Zumindest ich kann sagen, dass ich hier keinen "Status" habe. Für die beiden Sterne bekomme ich nicht einmal einen Kaffee oder ein Brötchen. Es ist eher ein Beleg dafür, dass man über mehrere Jahre der Community treu war. Ich habe hier trotz Sternstatus auf Redis geschimpft, mich mit anderen Sternen gezankt und Praktiken auf der Seite in Frage gestellt. Wäre der Status wirklich so wichtig, wie ihr immer denkt, dann hätte man mich (und andere) schon längst bannen müssen, da wir trotz „PCG-Sonderstatus“ gegen das Board hier gemeckert haben. Wegen weniger wurde ich schon von Publisher-Boards verjagt, die schlicht damit überfordert waren, weil jemand mit Beispielen gestützte Kritik an einem Spiel des Hauses äußerte. 

Ich / wir akzeptieren andere User und Meinungen (außer die sind zu polemisch ( komisch / etc), nur muss man diese Meinungen oftmals richtig stellen. Zwischen akzeptieren und verstehen liegen noch immer Welten.

Da können wir jetzt Stunden oder Tage drüber diskutieren. Ich bleibe zumindest hier meinem Standpunkt treu, weil mich die letzten Jahre gelehrt haben, dass zumindest bei solchen Themen niemals ein Konsens zu erreichen ist. Du kannst dich gerne hier weiter beschweren. Ich akzeptiere das, verstehen kann ich es jedoch nicht.

Regards, eX!


----------



## Mothman (23. November 2007)
-=-=-=-=-
_Aufgabe 1_
Gib die Einträge von der Zeile mit „Click the 'Test request' message label“ bis zur Zeile mit „point(428,10)“ unverändert aus, beide Zeilen eingeschlossen.

_Datenliste_
-=-=-=-=-
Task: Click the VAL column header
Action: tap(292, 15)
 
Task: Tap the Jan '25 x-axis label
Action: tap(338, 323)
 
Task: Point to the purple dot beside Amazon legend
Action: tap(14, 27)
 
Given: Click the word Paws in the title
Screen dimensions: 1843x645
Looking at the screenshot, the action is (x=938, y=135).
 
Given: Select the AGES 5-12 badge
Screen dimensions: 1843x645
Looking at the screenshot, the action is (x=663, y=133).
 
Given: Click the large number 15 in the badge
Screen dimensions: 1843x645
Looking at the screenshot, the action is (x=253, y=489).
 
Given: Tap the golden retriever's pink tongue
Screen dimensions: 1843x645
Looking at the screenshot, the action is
-=-=-=-=-
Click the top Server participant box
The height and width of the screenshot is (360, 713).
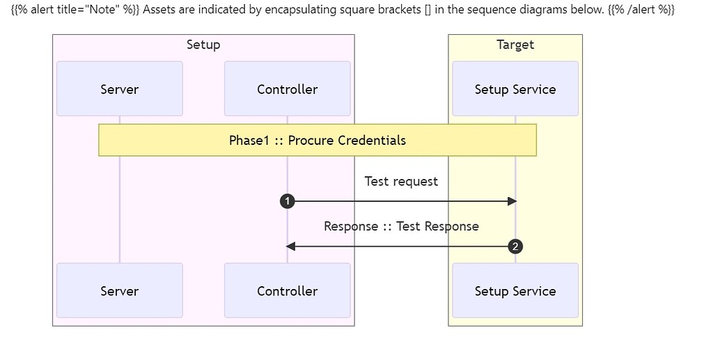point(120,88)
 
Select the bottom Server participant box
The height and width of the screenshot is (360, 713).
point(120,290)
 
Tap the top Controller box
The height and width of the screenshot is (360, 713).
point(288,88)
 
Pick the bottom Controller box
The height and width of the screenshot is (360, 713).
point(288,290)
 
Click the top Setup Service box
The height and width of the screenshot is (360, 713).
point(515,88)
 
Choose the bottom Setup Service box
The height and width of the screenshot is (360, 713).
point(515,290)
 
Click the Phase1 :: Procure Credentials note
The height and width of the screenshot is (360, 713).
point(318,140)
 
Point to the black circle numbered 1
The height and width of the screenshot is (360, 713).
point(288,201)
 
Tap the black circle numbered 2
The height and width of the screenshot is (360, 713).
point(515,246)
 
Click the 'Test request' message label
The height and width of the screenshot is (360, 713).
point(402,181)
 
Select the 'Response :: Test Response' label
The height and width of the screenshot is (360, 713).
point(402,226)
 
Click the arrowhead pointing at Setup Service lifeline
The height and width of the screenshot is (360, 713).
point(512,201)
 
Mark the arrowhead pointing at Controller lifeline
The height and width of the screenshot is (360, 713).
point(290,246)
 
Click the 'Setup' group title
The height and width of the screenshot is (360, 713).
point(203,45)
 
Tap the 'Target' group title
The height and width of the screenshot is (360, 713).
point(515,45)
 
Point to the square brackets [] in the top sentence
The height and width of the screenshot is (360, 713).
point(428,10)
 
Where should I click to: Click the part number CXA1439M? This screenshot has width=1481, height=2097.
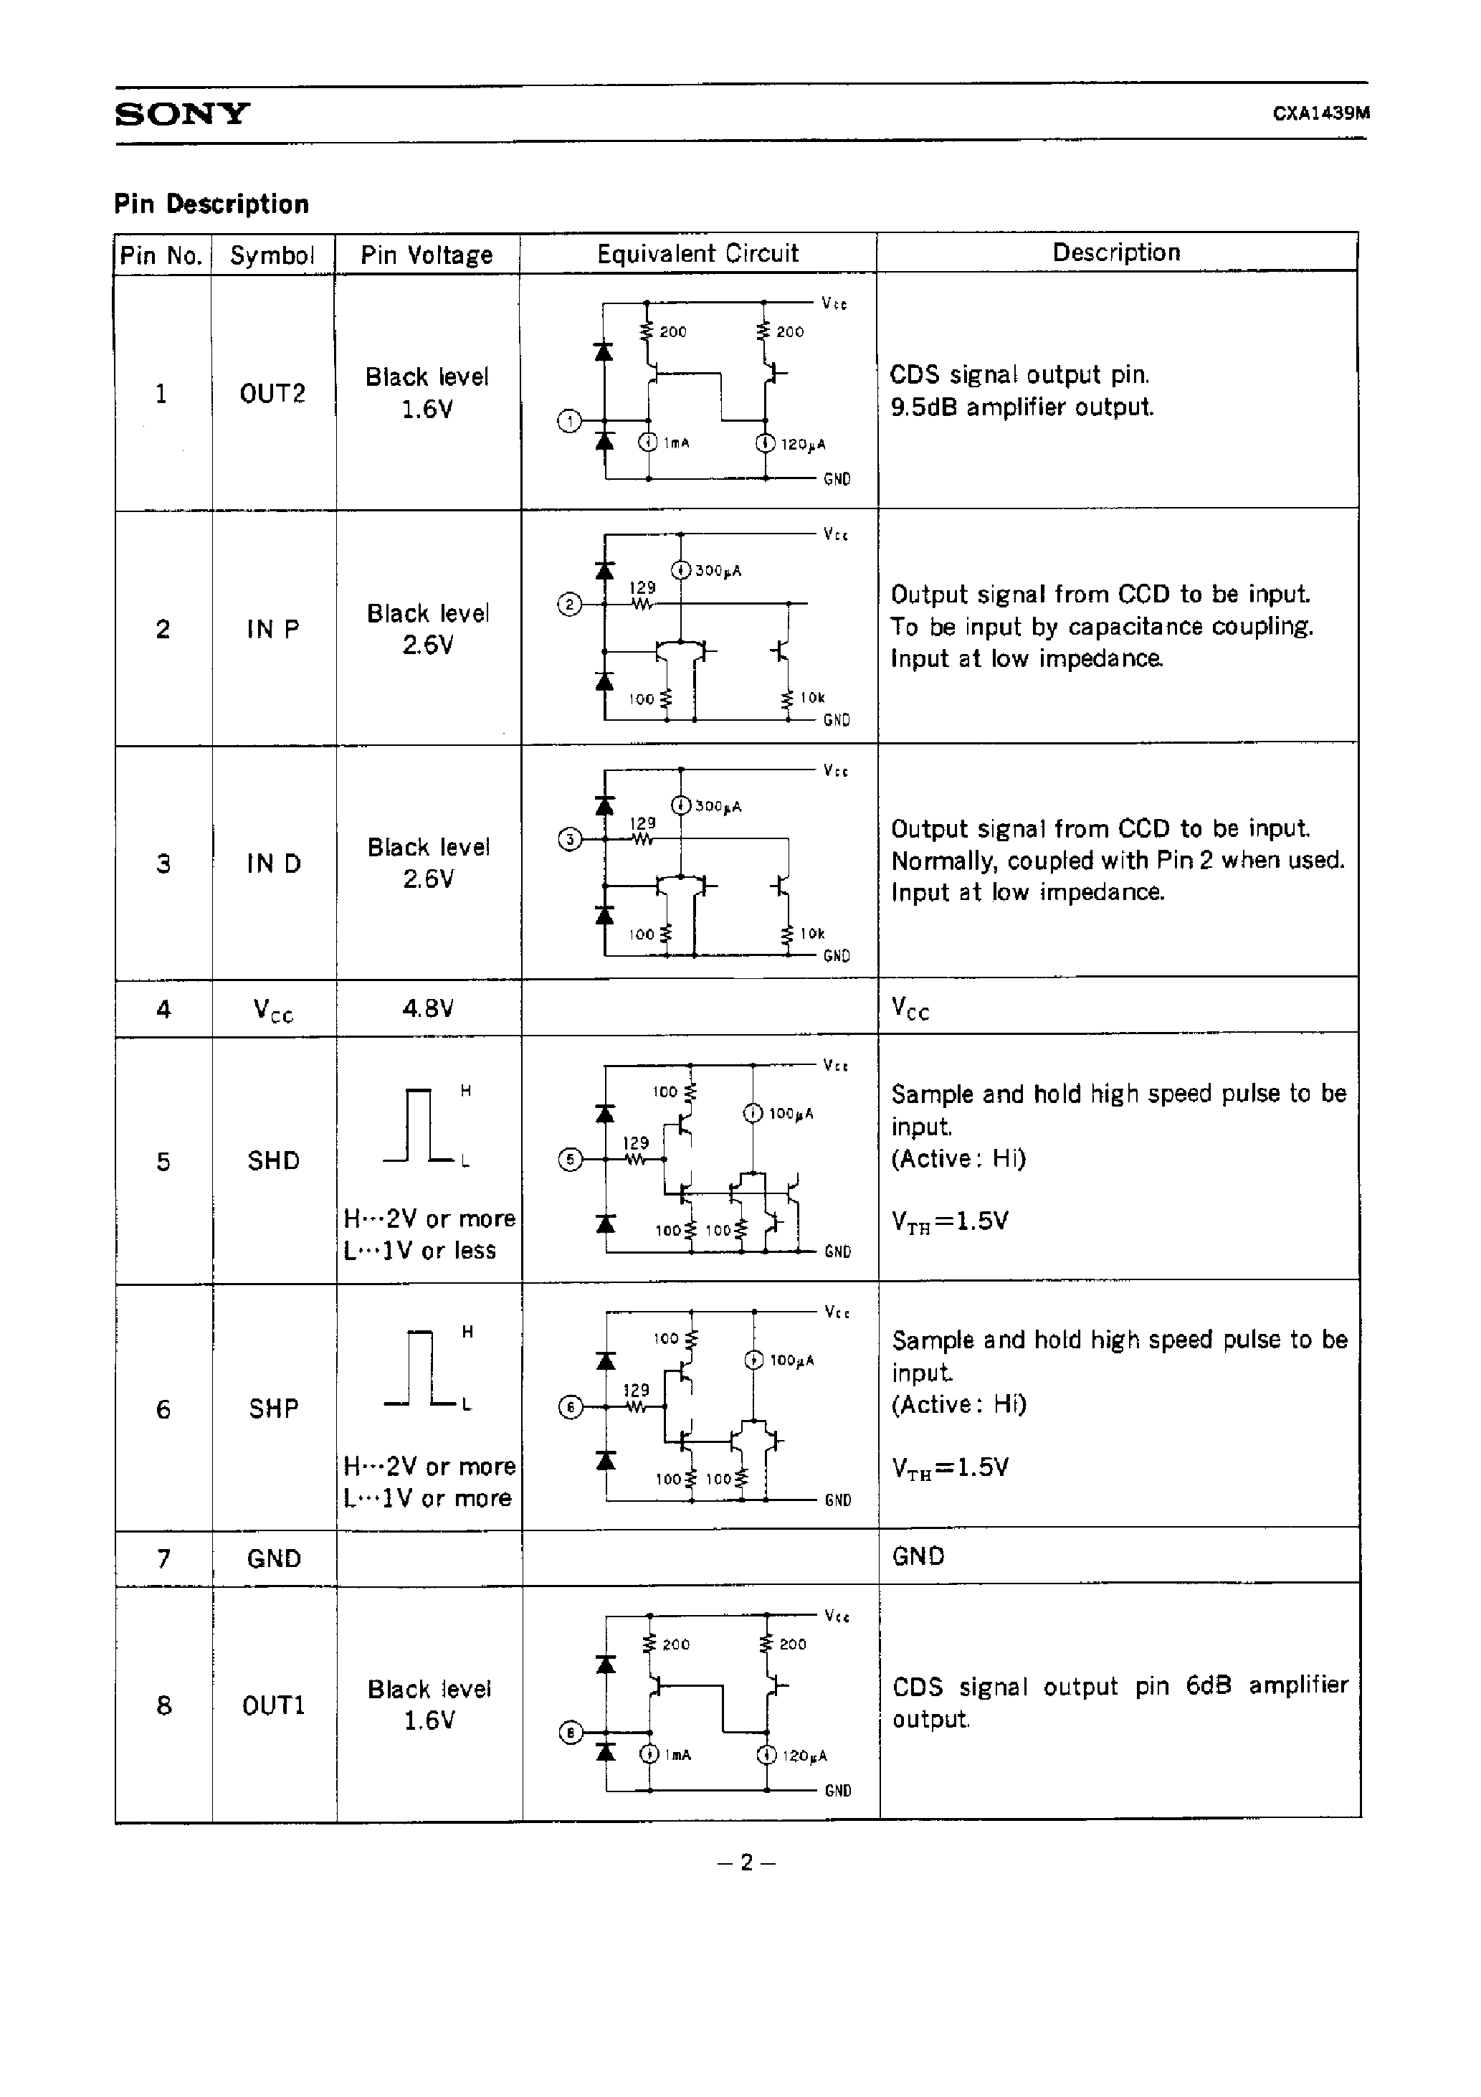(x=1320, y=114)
-=-=-=-=-
_Aufgabe 2_
Wofür sind die beiden Sterne laut dem Textauszug eher ein Beleg?

_Lösung 1_
Click the 'Test request' message label
The height and width of the screenshot is (360, 713).
point(402,181)
 
Select the 'Response :: Test Response' label
The height and width of the screenshot is (360, 713).
point(402,226)
 
Click the arrowhead pointing at Setup Service lifeline
The height and width of the screenshot is (360, 713).
point(512,201)
 
Mark the arrowhead pointing at Controller lifeline
The height and width of the screenshot is (360, 713).
point(290,246)
 
Click the 'Setup' group title
The height and width of the screenshot is (360, 713).
point(203,45)
 
Tap the 'Target' group title
The height and width of the screenshot is (360, 713).
point(515,45)
 
Point to the square brackets [] in the top sentence
The height and width of the screenshot is (360, 713).
point(428,10)

_Lösung 2_
Dafür, dass man über mehrere Jahre der Community treu war.